** Required work **
Convert every line of the records below into a JSON array of strings, one string per line, with blank lines omitted. Exclude the pictures from the output.
** Start **
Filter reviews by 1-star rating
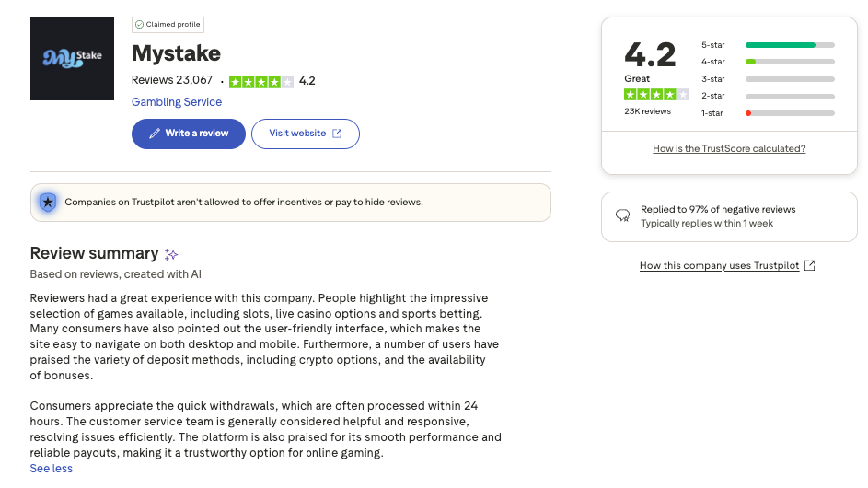Image resolution: width=868 pixels, height=488 pixels. coord(768,113)
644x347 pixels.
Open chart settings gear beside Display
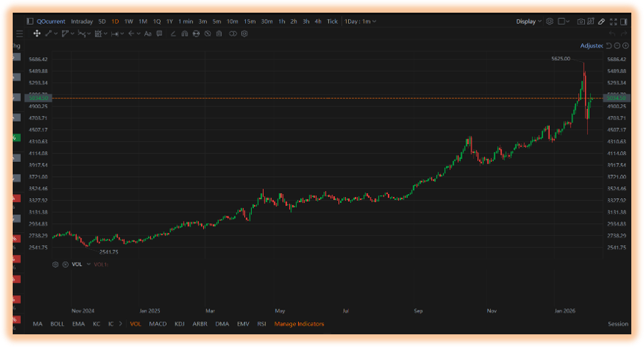coord(550,22)
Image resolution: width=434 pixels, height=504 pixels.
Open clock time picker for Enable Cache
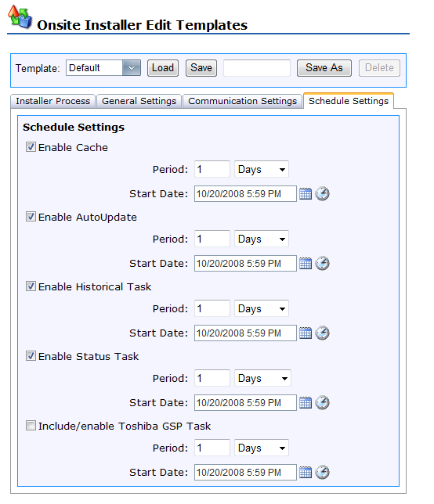(322, 194)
** End **
** Correct response **
[
  "Filter reviews by 1-star rating",
  "Image resolution: width=868 pixels, height=488 pixels. coord(768,113)",
  "644x347 pixels.",
  "Open chart settings gear beside Display",
  "coord(550,22)",
  "Image resolution: width=434 pixels, height=504 pixels.",
  "Open clock time picker for Enable Cache",
  "(322, 194)"
]